→ **Brief**
Every entry needs to be reproduced exactly.

----- Data for this exercise

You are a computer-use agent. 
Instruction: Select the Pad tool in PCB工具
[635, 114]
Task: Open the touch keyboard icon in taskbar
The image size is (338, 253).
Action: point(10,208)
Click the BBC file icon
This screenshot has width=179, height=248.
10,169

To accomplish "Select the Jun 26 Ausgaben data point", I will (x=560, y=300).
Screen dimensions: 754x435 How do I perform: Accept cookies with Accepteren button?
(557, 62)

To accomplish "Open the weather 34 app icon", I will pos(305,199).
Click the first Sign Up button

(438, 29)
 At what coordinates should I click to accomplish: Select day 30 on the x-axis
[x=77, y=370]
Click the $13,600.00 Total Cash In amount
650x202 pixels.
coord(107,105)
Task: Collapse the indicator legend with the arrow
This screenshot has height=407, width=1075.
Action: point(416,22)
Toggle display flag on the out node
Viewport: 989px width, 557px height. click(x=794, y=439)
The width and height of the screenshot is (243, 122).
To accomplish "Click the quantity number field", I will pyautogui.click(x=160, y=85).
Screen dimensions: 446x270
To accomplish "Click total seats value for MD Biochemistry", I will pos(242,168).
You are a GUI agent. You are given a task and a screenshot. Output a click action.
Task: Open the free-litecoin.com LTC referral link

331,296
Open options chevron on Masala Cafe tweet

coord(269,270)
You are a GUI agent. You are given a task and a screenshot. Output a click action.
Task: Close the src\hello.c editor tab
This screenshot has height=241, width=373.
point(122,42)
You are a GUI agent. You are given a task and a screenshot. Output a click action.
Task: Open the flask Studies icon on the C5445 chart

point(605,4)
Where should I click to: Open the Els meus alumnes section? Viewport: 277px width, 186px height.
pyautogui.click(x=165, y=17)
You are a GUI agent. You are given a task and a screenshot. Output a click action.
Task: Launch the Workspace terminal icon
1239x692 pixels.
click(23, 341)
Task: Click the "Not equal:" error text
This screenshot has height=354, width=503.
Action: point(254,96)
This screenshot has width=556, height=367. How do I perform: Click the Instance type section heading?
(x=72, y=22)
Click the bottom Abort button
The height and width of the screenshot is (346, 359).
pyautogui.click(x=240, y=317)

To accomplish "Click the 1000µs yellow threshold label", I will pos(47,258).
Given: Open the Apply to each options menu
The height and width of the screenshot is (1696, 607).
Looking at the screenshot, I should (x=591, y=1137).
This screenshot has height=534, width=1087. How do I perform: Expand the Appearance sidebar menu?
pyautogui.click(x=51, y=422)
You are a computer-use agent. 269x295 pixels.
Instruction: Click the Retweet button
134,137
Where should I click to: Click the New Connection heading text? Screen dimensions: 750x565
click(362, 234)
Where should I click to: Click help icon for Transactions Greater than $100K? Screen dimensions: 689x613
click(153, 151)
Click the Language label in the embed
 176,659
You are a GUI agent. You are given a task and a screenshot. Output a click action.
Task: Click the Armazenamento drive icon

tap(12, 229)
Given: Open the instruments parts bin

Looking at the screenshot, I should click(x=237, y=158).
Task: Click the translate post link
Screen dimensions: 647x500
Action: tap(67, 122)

----------

→ **Problem solution**
You are a computer-use agent. 
Instruction: Select the Pad tool in PCB工具
[635, 114]
Task: Open the touch keyboard icon in taskbar
The image size is (338, 253).
Action: point(10,208)
Click the BBC file icon
This screenshot has width=179, height=248.
10,169

To accomplish "Select the Jun 26 Ausgaben data point", I will (x=560, y=300).
Screen dimensions: 754x435 How do I perform: Accept cookies with Accepteren button?
(557, 62)

To accomplish "Open the weather 34 app icon", I will pos(305,199).
Click the first Sign Up button

(438, 29)
 At what coordinates should I click to accomplish: Select day 30 on the x-axis
[x=77, y=370]
Click the $13,600.00 Total Cash In amount
650x202 pixels.
coord(107,105)
Task: Collapse the indicator legend with the arrow
This screenshot has height=407, width=1075.
Action: point(416,22)
Toggle display flag on the out node
Viewport: 989px width, 557px height. click(x=794, y=439)
The width and height of the screenshot is (243, 122).
To accomplish "Click the quantity number field", I will pyautogui.click(x=160, y=85).
Screen dimensions: 446x270
To accomplish "Click total seats value for MD Biochemistry", I will pos(242,168).
You are a GUI agent. You are given a task and a screenshot. Output a click action.
Task: Open the free-litecoin.com LTC referral link

331,296
Open options chevron on Masala Cafe tweet

coord(269,270)
You are a GUI agent. You are given a task and a screenshot. Output a click action.
Task: Close the src\hello.c editor tab
This screenshot has height=241, width=373.
point(122,42)
You are a GUI agent. You are given a task and a screenshot. Output a click action.
Task: Open the flask Studies icon on the C5445 chart

point(605,4)
Where should I click to: Open the Els meus alumnes section? Viewport: 277px width, 186px height.
pyautogui.click(x=165, y=17)
You are a GUI agent. You are given a task and a screenshot. Output a click action.
Task: Launch the Workspace terminal icon
1239x692 pixels.
click(23, 341)
Task: Click the "Not equal:" error text
This screenshot has height=354, width=503.
Action: point(254,96)
This screenshot has width=556, height=367. How do I perform: Click the Instance type section heading?
(x=72, y=22)
Click the bottom Abort button
The height and width of the screenshot is (346, 359).
pyautogui.click(x=240, y=317)

To accomplish "Click the 1000µs yellow threshold label", I will pos(47,258).
Given: Open the Apply to each options menu
The height and width of the screenshot is (1696, 607).
Looking at the screenshot, I should (x=591, y=1137).
This screenshot has height=534, width=1087. How do I perform: Expand the Appearance sidebar menu?
pyautogui.click(x=51, y=422)
You are a computer-use agent. 269x295 pixels.
Instruction: Click the Retweet button
134,137
Where should I click to: Click the New Connection heading text? Screen dimensions: 750x565
click(362, 234)
Where should I click to: Click help icon for Transactions Greater than $100K? Screen dimensions: 689x613
click(153, 151)
Click the Language label in the embed
 176,659
You are a GUI agent. You are given a task and a screenshot. Output a click action.
Task: Click the Armazenamento drive icon

tap(12, 229)
Given: Open the instruments parts bin

Looking at the screenshot, I should click(x=237, y=158).
Task: Click the translate post link
Screen dimensions: 647x500
Action: tap(67, 122)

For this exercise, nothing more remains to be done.